ミーターズで超ド級にファンキーなグルーヴ・ラインを繰り出し続けるジョージだが、その魅力はファンク・ベースだけではない。アラン・トゥーサンの「サザン・ナイツ」やブロウニング・ブライアントの「ブロウニング・ブライアント」などではメロディアスかつ、歌に寄り添うような玄人好みのプレイで楽曲を支えており、プレーヤーとしての懐の深さ・引き出しの多さを感じずにいられない。ソロ名義のアルバム「Runnin’ Partner(ランニング・パートナー)」ではヴォーカルやギターを披露したりとなかなかの芸達者でもある。ジョイ・ライドというバンドでも作品を残しているので(「Searching for Joy Ride」)、興味のある方はこちらもチェックしてみるといいだろう。
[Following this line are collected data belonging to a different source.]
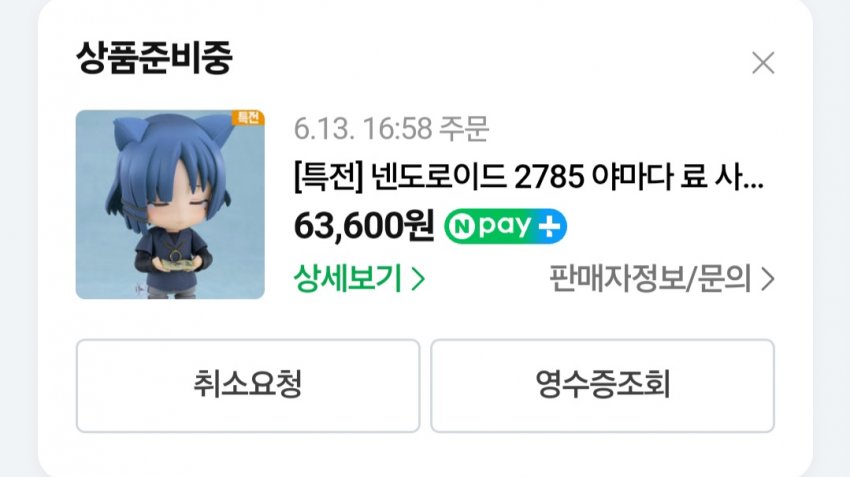Click the [특전] tag in product title
This screenshot has width=850, height=477.
coord(329,177)
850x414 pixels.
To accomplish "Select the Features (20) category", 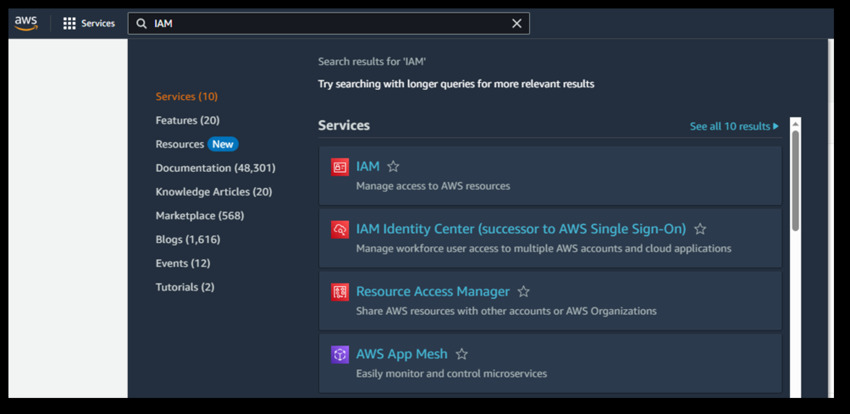I will tap(187, 120).
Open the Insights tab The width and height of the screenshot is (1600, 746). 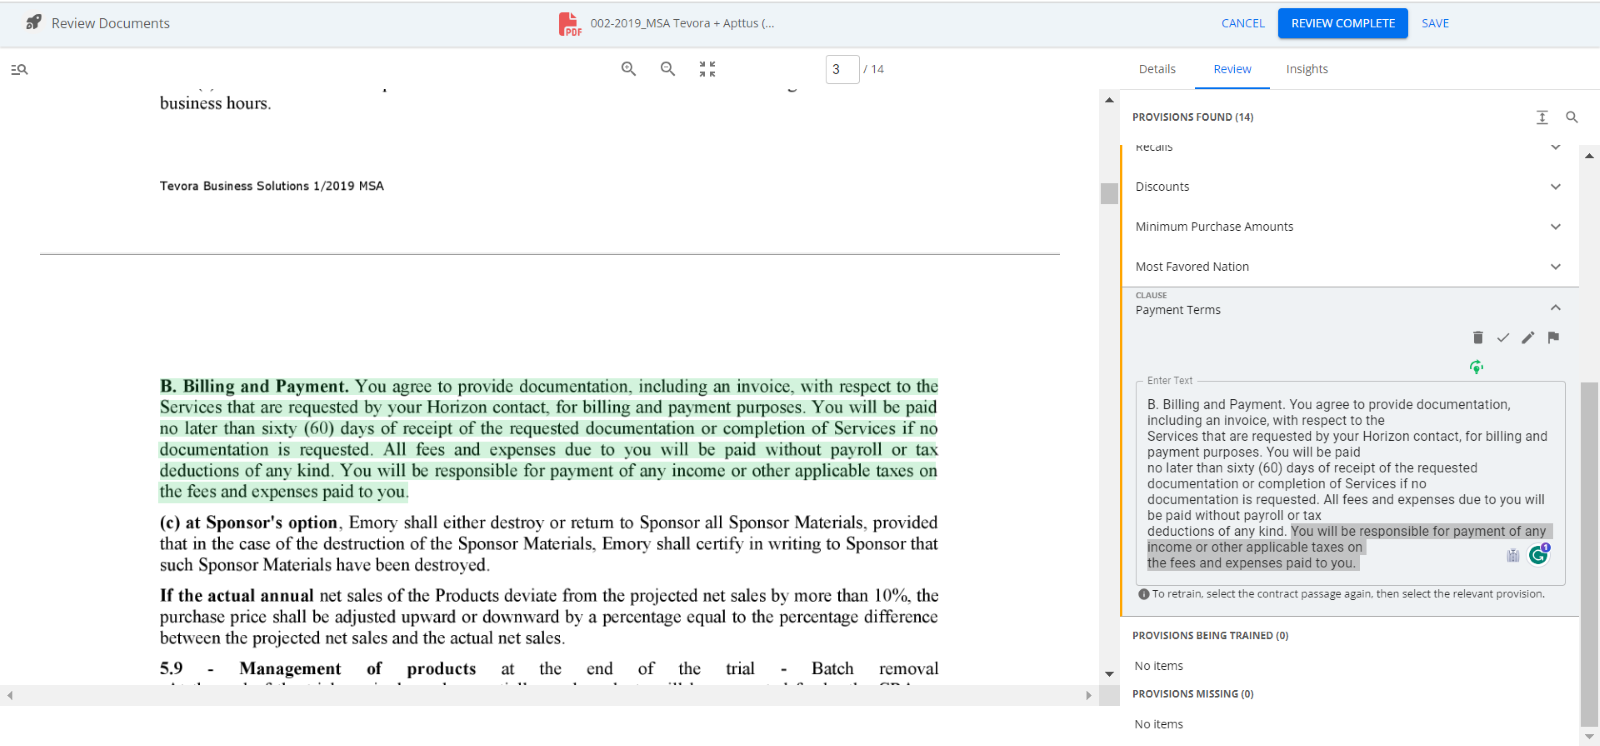(x=1306, y=69)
1曲目の「peaple say」のゴキゲンなカッティングに切り込んでくるヘヴィ&ファンキーなリフだけでノックアウトされる全ベーシスト必聴のド名盤。リフ自体はシンプルだけど1音1音の重さがハンパない。ブリッジ部分にさりげなく高速ユニゾンを挟み込んでくるセンスもさすが。2曲目の「Love Is For Me」では、甘いソウル・バラードで絶妙な歌伴を聴かせる。とくにサビ前のワンコードで裏を強調したフレーズが嫌が応にも高揚感を煽ってきてグッとくる。裏を強調といえば4曲目の「What’scha Say」のAメロも抜群のグルーヴで歌メロに華を添えている。続く5曲目の「Jungle man」ではタメの効いた隙間の多いフレーズで強力な横ノリを演出。7曲目の「It Ain’t No Use」はソウルフルなヴォーカルのバックで聴かせるファンキーな裏メロ、タイトなユニゾン・フレーズ、ブリッジ部分で繰り出される切れ味の鋭い16分のレーズなど、ジョージの持ち味がいかんなく発揮されており11分を超える長尺のナンバーながら全くそれを感じさせない完成度の高さに圧倒される。